Task brief: Arrange every one of the rows below as a Markdown table with two columns, Number and Line. Put each non-blank line in its own table row with its number in sequence, and leave out the blank lines.

Supplied material:
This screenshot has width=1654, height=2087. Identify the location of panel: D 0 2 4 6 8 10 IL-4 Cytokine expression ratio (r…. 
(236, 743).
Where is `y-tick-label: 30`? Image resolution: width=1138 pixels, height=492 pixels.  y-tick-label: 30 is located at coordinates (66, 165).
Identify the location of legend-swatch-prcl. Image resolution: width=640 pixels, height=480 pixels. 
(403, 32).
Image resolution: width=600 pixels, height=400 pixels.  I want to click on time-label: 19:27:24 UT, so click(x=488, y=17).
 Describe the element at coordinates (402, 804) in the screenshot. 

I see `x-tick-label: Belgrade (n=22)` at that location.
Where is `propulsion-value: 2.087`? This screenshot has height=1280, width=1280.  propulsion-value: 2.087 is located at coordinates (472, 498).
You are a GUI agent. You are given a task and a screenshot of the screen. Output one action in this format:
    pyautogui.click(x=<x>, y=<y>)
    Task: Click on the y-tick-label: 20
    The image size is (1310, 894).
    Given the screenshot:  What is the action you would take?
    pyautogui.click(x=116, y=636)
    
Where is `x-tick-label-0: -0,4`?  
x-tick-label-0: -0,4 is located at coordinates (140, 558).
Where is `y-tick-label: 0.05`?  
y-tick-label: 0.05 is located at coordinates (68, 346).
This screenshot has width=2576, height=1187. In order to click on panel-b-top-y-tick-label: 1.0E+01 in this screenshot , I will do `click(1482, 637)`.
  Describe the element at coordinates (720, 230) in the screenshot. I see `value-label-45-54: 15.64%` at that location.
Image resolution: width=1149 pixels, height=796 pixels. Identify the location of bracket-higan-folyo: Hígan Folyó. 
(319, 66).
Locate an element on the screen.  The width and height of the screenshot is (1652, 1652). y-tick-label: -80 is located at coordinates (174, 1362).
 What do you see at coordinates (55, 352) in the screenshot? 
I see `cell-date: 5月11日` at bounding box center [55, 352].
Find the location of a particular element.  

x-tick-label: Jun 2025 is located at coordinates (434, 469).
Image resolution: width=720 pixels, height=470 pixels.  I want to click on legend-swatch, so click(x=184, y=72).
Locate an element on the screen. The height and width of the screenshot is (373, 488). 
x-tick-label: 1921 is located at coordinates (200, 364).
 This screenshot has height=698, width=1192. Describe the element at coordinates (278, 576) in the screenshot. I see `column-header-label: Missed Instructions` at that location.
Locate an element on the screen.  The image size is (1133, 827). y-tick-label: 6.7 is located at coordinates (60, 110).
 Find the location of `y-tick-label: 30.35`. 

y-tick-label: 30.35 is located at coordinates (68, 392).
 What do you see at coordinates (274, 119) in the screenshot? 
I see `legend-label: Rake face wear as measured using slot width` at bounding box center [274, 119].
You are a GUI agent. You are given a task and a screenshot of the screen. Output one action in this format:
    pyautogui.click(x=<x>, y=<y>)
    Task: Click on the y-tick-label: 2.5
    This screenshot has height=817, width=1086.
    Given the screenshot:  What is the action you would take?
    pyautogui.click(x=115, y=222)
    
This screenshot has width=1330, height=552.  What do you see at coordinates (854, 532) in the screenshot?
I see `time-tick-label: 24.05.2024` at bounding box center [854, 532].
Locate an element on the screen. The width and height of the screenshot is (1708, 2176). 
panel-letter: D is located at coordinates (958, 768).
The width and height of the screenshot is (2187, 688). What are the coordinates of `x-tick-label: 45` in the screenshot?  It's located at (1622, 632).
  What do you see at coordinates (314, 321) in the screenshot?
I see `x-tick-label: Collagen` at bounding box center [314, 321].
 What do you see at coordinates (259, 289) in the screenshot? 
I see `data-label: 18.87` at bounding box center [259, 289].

Response to the exercise:
| Number | Line |
|---|---|
| 1 | This screenshot has width=1654, height=2087. Identify the location of panel: D 0 2 4 6 8 10 IL-4 Cytokine expression ratio (r….  |
| 2 | (236, 743). |
| 3 | Where is `y-tick-label: 30`? Image resolution: width=1138 pixels, height=492 pixels.  y-tick-label: 30 is located at coordinates (66, 165). |
| 4 | Identify the location of legend-swatch-prcl. Image resolution: width=640 pixels, height=480 pixels.  |
| 5 | (403, 32). |
| 6 | Image resolution: width=600 pixels, height=400 pixels.  I want to click on time-label: 19:27:24 UT, so click(x=488, y=17). |
| 7 |  Describe the element at coordinates (402, 804) in the screenshot.  |
| 8 | I see `x-tick-label: Belgrade (n=22)` at that location. |
| 9 | Where is `propulsion-value: 2.087`? This screenshot has height=1280, width=1280.  propulsion-value: 2.087 is located at coordinates (472, 498). |
| 10 | You are a GUI agent. You are given a task and a screenshot of the screen. Output one action in this format: |
| 11 |     pyautogui.click(x=<x>, y=<y>) |
| 12 |     Task: Click on the y-tick-label: 20 |
| 13 |     The image size is (1310, 894). |
| 14 |     Given the screenshot:  What is the action you would take? |
| 15 |     pyautogui.click(x=116, y=636) |
| 16 | Where is `x-tick-label-0: -0,4`?   |
| 17 | x-tick-label-0: -0,4 is located at coordinates (140, 558). |
| 18 | Where is `y-tick-label: 0.05`?   |
| 19 | y-tick-label: 0.05 is located at coordinates (68, 346). |
| 20 | This screenshot has width=2576, height=1187. In order to click on panel-b-top-y-tick-label: 1.0E+01 in this screenshot , I will do `click(1482, 637)`. |
| 21 |   Describe the element at coordinates (720, 230) in the screenshot. I see `value-label-45-54: 15.64%` at that location. |
| 22 | Image resolution: width=1149 pixels, height=796 pixels. Identify the location of bracket-higan-folyo: Hígan Folyó.  |
| 23 | (319, 66). |
| 24 | Locate an element on the screen.  The width and height of the screenshot is (1652, 1652). y-tick-label: -80 is located at coordinates (174, 1362). |
| 25 |  What do you see at coordinates (55, 352) in the screenshot?  |
| 26 | I see `cell-date: 5月11日` at bounding box center [55, 352]. |
| 27 | Find the location of a particular element.   |
| 28 | x-tick-label: Jun 2025 is located at coordinates (434, 469). |
| 29 | Image resolution: width=720 pixels, height=470 pixels.  I want to click on legend-swatch, so click(x=184, y=72). |
| 30 | Locate an element on the screen. The height and width of the screenshot is (373, 488).  |
| 31 | x-tick-label: 1921 is located at coordinates (200, 364). |
| 32 |  This screenshot has height=698, width=1192. Describe the element at coordinates (278, 576) in the screenshot. I see `column-header-label: Missed Instructions` at that location. |
| 33 | Locate an element on the screen.  The image size is (1133, 827). y-tick-label: 6.7 is located at coordinates (60, 110). |
| 34 |  Find the location of `y-tick-label: 30.35`.  |
| 35 | y-tick-label: 30.35 is located at coordinates (68, 392). |
| 36 |  What do you see at coordinates (274, 119) in the screenshot?  |
| 37 | I see `legend-label: Rake face wear as measured using slot width` at bounding box center [274, 119]. |
| 38 | You are a GUI agent. You are given a task and a screenshot of the screen. Output one action in this format: |
| 39 |     pyautogui.click(x=<x>, y=<y>) |
| 40 |     Task: Click on the y-tick-label: 2.5 |
| 41 |     This screenshot has height=817, width=1086. |
| 42 |     Given the screenshot:  What is the action you would take? |
| 43 |     pyautogui.click(x=115, y=222) |
| 44 | This screenshot has width=1330, height=552.  What do you see at coordinates (854, 532) in the screenshot? |
| 45 | I see `time-tick-label: 24.05.2024` at bounding box center [854, 532]. |
| 46 | Locate an element on the screen. The width and height of the screenshot is (1708, 2176).  |
| 47 | panel-letter: D is located at coordinates (958, 768). |
| 48 | The width and height of the screenshot is (2187, 688). What are the coordinates of `x-tick-label: 45` in the screenshot?  It's located at (1622, 632). |
| 49 |   What do you see at coordinates (314, 321) in the screenshot? |
| 50 | I see `x-tick-label: Collagen` at bounding box center [314, 321]. |
| 51 |  What do you see at coordinates (259, 289) in the screenshot?  |
| 52 | I see `data-label: 18.87` at bounding box center [259, 289]. |